**TEXTE EXTRAIT**
Tout le monde semble faire plus attention à consommer « durable », « responsable », à avoir un comportement plus respectueux de la planète. Tout le monde deviendrait ce « nouveau consommateur », plus soucieux de valeurs, qui choisit et maîtrise sa consommation. Tout le monde ? Et bien pas vraiment
L’écolo satisfait, écorésistant malgré lui ?
Ce type de consommateur qui résiste au changement est le plus paradoxal : il s’agit d’un consommateur écolo qui finit par ne plus adopter de comportements vertueux. Pourquoi ? A cause d’un effet dont on a déjà parlé lors du débat sur le réchauffement climatique.

**Lignes de données**
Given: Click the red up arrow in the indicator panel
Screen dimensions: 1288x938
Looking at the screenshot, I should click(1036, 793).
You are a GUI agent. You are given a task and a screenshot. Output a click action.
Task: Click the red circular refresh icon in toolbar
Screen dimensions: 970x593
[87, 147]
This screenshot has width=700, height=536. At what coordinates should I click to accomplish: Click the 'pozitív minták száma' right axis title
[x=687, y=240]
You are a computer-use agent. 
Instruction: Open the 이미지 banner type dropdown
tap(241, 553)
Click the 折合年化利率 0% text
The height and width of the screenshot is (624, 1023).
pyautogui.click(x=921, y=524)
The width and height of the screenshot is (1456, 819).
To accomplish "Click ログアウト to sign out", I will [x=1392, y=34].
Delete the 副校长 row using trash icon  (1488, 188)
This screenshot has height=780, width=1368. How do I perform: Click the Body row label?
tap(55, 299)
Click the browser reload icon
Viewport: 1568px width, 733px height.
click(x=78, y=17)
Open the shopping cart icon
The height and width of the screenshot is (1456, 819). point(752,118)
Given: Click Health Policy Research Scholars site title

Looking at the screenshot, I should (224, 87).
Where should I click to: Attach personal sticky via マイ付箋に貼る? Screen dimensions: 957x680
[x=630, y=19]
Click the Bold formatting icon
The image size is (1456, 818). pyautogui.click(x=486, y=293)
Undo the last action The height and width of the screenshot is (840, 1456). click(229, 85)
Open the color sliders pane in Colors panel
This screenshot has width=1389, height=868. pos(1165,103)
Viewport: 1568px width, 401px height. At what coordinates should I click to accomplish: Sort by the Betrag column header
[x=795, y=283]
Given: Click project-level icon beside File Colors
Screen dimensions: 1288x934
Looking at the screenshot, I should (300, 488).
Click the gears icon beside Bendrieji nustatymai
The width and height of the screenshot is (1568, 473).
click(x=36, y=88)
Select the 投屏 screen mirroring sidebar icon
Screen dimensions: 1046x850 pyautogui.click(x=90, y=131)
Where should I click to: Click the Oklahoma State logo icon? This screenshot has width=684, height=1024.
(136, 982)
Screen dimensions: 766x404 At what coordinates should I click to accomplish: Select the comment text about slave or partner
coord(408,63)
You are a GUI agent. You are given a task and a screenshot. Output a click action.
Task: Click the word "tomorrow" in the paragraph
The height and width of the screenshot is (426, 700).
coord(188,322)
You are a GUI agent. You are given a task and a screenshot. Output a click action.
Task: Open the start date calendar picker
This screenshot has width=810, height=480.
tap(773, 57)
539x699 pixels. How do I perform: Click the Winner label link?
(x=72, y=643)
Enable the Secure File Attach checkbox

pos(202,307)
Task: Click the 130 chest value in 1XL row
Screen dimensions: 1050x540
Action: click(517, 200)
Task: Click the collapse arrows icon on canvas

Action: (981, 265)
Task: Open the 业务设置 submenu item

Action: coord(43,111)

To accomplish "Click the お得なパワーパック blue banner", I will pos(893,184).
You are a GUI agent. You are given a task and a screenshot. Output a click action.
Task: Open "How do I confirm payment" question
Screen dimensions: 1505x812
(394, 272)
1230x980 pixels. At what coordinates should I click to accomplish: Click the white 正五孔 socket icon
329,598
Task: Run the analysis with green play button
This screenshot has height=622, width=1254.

**EXERCICES À TRAITER**
a) D'après le texte sur la consommation responsable, quel type de consommateur est présenté comme le plus paradoxal ?
b) Recopiez le passage du texte sur la consommation responsable depuis « Ce type de consommateur » jusqu'à « le réchauffement climatique. » inclus.
Ces lignes forment un matériau distinct du texte.

**LISTE DES RÉPONSES**
a) Un consommateur écolo qui finit par ne plus adopter de comportements vertueux.

b)
Ce type de consommateur qui résiste au changement est le plus paradoxal : il s’agit d’un consommateur écolo qui finit par ne plus adopter de comportements vertueux. Pourquoi ? A cause d’un effet dont on a déjà parlé lors du débat sur le réchauffement climatique.